## CHALLENGES
A. List the section headings that appear in the excerpt about the State Guard Association of the United States.
B. According to the excerpt about the State Guard Association of the United States, in what year was the State Defense Force Association of the United States formed?

## PAGE EXCERPT
The State Guard Association of the United States (SGAUS) is a non-profit organization advocating for the advancement and support of regulated state military forces, as established by state governments under the authority of federal law.[4] The SGAUS encourages the establishment and advancement of regulated state forces through lobbying and affiliation with independent state associations. There were twenty-two independent SGAUS recognized state associations in 2008. State associations are separate entities--typically 501(c)(3) corporations--and are not components of the SGAUS corporation, the SGAUS Foundation, or the respective states. When petitioned, the SGAUS recognizes lawful, state-level associations with twenty-five or more members who are seeking to establish state defense forces.[5]

History of SDFs and SGAUS

From its founding until the early 1900s, the United States maintained only a minimal army and relied on state militias to supply the majority of its troops.[6] In 1903, the predecessor to the modern-day National Guard was formed to augment the militia and Regular Army with a federally controlled reserve force. In 1933, Congress finalized the split between the National Guard and the state defense forces by mandating that all federally funded soldiers take a dual enlistment/commission and thus enter both the state National Guard and the National Guard of the United States (a branch of the federal reserves). This division forced states to maintain both a National Guard and a state defense force if they desired to have non-federal soldiers. During World War II, much of the National Guard was deployed on federal duty. Many states continued to maintain distinct state militias (some building on ones that never ceased to exist) to defend their own territories and shorelines. In the 1980s, many state defense forces began to be reformed and activated.[7] As a result, the State Defense Force Association of the United States was formed in 1985. The name was later changed in 1993 to the State Guard Association of the United States. As of 2008, the SGAUS had grown to members from thirty-three states and territories, and consisted of twenty-two separate state associations.[8]

SGAUS Foundation, Inc.

In 2006, the SGAUS Board of Directors created the SGAUS Foundation as an independent 501(c)(3) non-profit organization to focus on education, public awareness, and outreach programs that support the advancement and support of regulated state defense forces. A current list of SGAUS foundation officers can be found on the SGAUS website's Leadership page.[9]

Training and certification programs

The SGAUS offers various certification programs for its members.

## Text and element pointing records
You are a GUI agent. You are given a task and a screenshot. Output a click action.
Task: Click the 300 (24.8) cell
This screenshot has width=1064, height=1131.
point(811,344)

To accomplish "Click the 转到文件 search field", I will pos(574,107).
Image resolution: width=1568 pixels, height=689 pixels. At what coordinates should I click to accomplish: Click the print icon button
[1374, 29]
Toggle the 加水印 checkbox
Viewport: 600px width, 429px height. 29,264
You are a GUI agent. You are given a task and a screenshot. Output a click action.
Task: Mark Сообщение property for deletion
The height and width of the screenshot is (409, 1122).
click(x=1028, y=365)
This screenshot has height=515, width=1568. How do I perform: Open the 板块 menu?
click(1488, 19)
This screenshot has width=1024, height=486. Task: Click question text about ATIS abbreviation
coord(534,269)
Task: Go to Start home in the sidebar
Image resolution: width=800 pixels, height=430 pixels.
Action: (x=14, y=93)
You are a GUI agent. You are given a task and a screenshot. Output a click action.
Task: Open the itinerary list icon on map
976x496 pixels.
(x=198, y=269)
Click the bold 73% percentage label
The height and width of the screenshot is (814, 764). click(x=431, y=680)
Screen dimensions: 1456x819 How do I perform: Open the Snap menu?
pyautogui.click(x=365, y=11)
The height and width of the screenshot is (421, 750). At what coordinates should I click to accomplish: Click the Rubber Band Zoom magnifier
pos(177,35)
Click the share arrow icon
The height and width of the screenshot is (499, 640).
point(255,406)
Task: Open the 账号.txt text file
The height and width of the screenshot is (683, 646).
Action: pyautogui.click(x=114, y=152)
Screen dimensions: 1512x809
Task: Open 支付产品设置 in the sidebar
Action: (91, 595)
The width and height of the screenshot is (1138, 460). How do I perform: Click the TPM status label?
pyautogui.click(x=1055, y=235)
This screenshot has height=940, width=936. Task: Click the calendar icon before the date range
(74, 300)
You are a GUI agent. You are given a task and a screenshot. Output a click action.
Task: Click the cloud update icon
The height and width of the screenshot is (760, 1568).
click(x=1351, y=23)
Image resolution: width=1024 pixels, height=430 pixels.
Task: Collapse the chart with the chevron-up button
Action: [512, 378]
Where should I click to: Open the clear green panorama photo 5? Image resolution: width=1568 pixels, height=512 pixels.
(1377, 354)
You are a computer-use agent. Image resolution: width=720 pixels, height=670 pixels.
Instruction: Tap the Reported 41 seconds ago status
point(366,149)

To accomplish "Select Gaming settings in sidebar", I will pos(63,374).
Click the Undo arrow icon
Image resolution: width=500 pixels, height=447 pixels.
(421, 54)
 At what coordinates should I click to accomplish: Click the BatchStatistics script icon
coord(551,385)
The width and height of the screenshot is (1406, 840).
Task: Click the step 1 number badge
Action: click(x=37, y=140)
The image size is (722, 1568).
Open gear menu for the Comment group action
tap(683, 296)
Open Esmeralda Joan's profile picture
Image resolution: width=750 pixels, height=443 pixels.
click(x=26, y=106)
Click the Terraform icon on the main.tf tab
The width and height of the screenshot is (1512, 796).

## FULL SOLUTIONS
A.
History of SDFs and SGAUS
SGAUS Foundation, Inc.
Training and certification programs

B. 1985